4:03 pm Feb. 22, 2012
Councilman Dan Garodnick, who is considering a run for city comptroller next year, sent a letter to Governor Andrew Cuomo today expressing support for his plan to publicly finance campaigns in the state.
In the letter, which is signed by 27 City Council members, Garodnick writes:
"After the Supreme Court’s decision in Citizens United, we face an era of unlimited and increasingly secret spending in our elections. Public financing programs are one way to help combat this potentially corrupting influence of big money in our politics."

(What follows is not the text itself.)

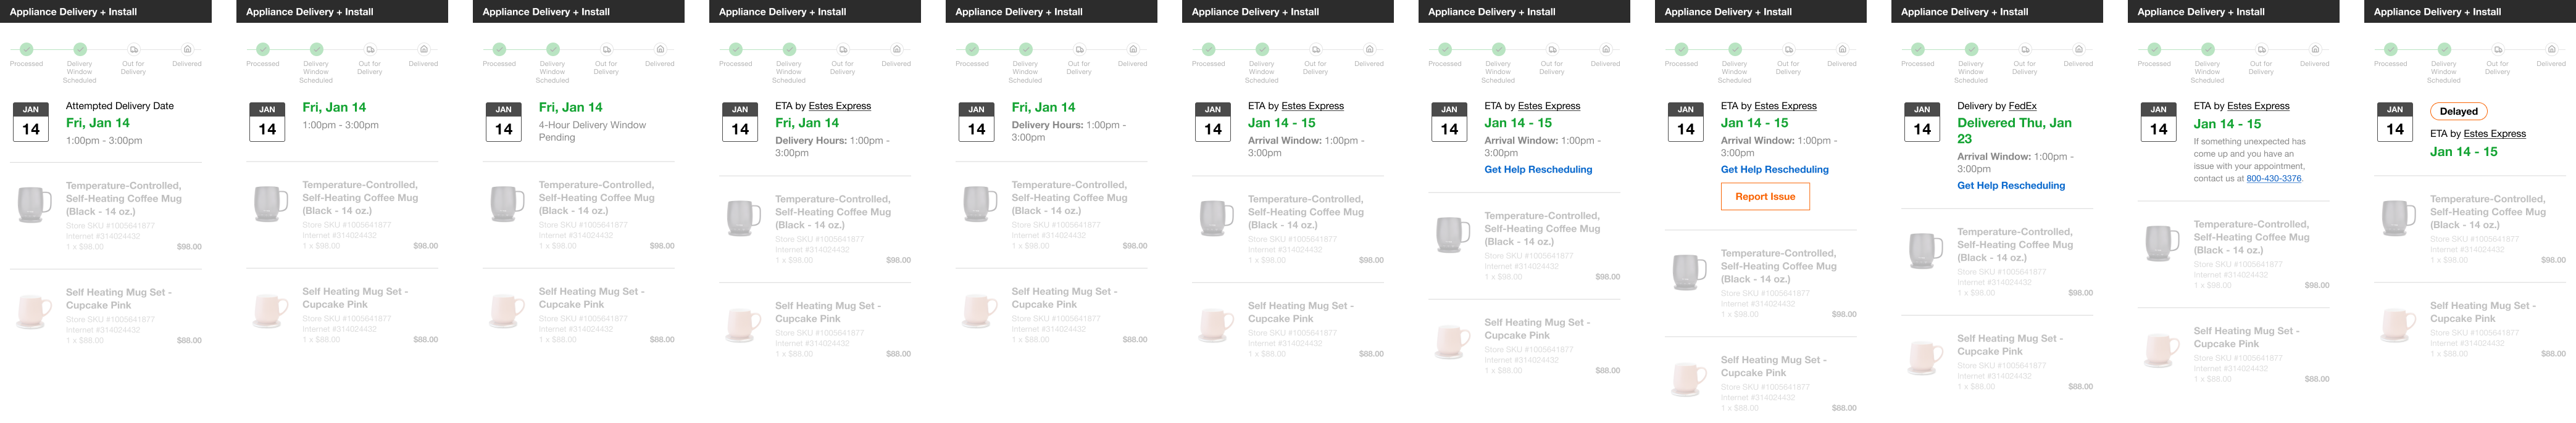
Task: Select 4-Hour Delivery Window Pending text
Action: coord(592,131)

Garodnick's letter is the latest effort in a recent campaign to push for public financing of state elections, similar to what New York City candidates have with the Campaign Finance Board's program which sends $6 in public funds to candidates for each $1 raised privately, for contributions of up to $250.
Some Democrats, like fund-raiser Bill Samuels, have grumbled about Cuomo not doing more on this issue, after campaigning on it so heavily in 2010. But the full scope of campaign-finance reform in Albany isn't just about getting dollars to candidates, but limiting how many dollars donors can take from contributors, and reducing the ways campaign committees are allowed to spend those dollars.
While the debate is happening in news stories and editorials, Cuomo has continued raising money under the state's current rules, which allow candidates to give tens of thousands of dollars directly to campaigns, and unlimited amounts of money through limited liability corporations.